The next step is to prescribe a preventer drug (usually an inhaled steroid such as beclomethasone, budesonide or fluticasone). There are, in addition, protector drugs such as the long-acting bronchodilator salmeterol. This helps keep airways patent and is one of the options for patients who have not improved with simpler treatments.

I recently had the chance to review my practice's treatment, specifically of those patients prescribed one of the more expensive drugs, Seretide. This is a combination inhaler of the steroid fluticasone with the long-acting bronchodilator salmeterol. My review was prompted by a severe case of palpitations - mine, when I learned exactly how much I had spent on this one drug in the past three months.

I found that a small group of the most severe asthmatics in the practice were on this drug, which was no real surprise.

What was gratifying was the realisation that not one of them had been admitted to hospital for asthma in the past two years. Winters are often bad for these patients. Cold air alone makes the airways tighten. Then there are colds, flu and the other infections that are part and parcel of this time of year.

Inhalers are not, of course, the only thing keeping this little group of people out of hospital - I must also thank flu jabs, asthma nurses, as well as the patients themselves and their increasing expertise in managing their condition.

I could have spent a lot less of the taxpayer's cash on asthma treatment. However, as a GP with a special interest in chest disease eloquently puts it: 'If your prescribing costs are only average, then you're under-treating asthma.' Many other doctors, and the published evidence, support his view.

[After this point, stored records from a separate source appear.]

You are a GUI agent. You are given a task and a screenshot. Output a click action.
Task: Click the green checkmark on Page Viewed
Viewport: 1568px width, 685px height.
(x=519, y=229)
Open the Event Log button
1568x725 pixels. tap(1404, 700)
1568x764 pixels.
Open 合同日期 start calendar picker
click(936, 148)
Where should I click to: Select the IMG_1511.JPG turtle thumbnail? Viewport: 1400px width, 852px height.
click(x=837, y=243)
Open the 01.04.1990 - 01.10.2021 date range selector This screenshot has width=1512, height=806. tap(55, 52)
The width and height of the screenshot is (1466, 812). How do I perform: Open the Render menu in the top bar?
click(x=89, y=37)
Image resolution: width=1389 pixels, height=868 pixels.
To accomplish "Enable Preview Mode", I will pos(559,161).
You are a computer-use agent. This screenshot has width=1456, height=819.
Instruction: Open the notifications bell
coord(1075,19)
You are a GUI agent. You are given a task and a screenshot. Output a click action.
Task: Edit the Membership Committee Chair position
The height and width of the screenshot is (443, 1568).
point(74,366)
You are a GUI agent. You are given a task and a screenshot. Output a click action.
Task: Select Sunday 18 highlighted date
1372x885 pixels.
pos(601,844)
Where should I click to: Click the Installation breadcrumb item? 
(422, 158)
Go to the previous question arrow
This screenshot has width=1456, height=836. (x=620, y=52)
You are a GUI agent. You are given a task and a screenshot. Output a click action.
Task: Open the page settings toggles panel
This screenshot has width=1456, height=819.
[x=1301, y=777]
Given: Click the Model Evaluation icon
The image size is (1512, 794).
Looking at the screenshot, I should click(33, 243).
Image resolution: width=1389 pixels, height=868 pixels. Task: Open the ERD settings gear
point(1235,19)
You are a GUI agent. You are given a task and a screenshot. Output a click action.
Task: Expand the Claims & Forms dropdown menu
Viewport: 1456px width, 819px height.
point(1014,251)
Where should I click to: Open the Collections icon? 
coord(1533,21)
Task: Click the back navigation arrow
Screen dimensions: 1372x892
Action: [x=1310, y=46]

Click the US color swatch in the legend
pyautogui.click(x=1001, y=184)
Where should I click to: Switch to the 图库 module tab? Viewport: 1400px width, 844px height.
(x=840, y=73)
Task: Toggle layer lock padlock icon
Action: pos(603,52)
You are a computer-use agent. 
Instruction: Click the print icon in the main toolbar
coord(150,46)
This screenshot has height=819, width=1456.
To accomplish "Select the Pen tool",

A recent meta-analysis of the use of increased doses of inhaled steroid as compared with adding salmeterol is convincing: adding the long-acting bronchodilator drug works better than doubling the dose of steroid.

1And, I would add, it is more acceptable to patients. No wonder the British Thoracic Society guidelines incorporate the use of this drug when asthma is not controlled by regular low-dose inhaled steroids.

2Inhaled salbutamol costs the NHS around£2 a month per patient, while inhaled beclomethasone in low doses adds only about£4.60 to this.

Combination drugs like high dose Seretide, on the other hand, can top£65 a month. But that may be the price of keeping patients off the wards and at their desks, as well as helping to reduce asthma mortality, which is currently dropping by around 6 per cent a year. Good control of asthma takes effort and money. Resources are finite but I agree with most of my colleagues that the problem is unlikely to be solved by therapeutic short-termism.

REFERENCE

1 Shrewsbury S, Pyke S, Britton M. Meta-Analysis of Increased Dose of Steroid or Addition of Salmeterol in Symptomatic Asthma (MIASMA). BMJ 2000; 320: 1368-1373.

2 The British Thoracic Society et al. The British Guidelines on Asthma Management, 1995 review and position statement. Thorax 1997; 52 (suppl 1): 1-21.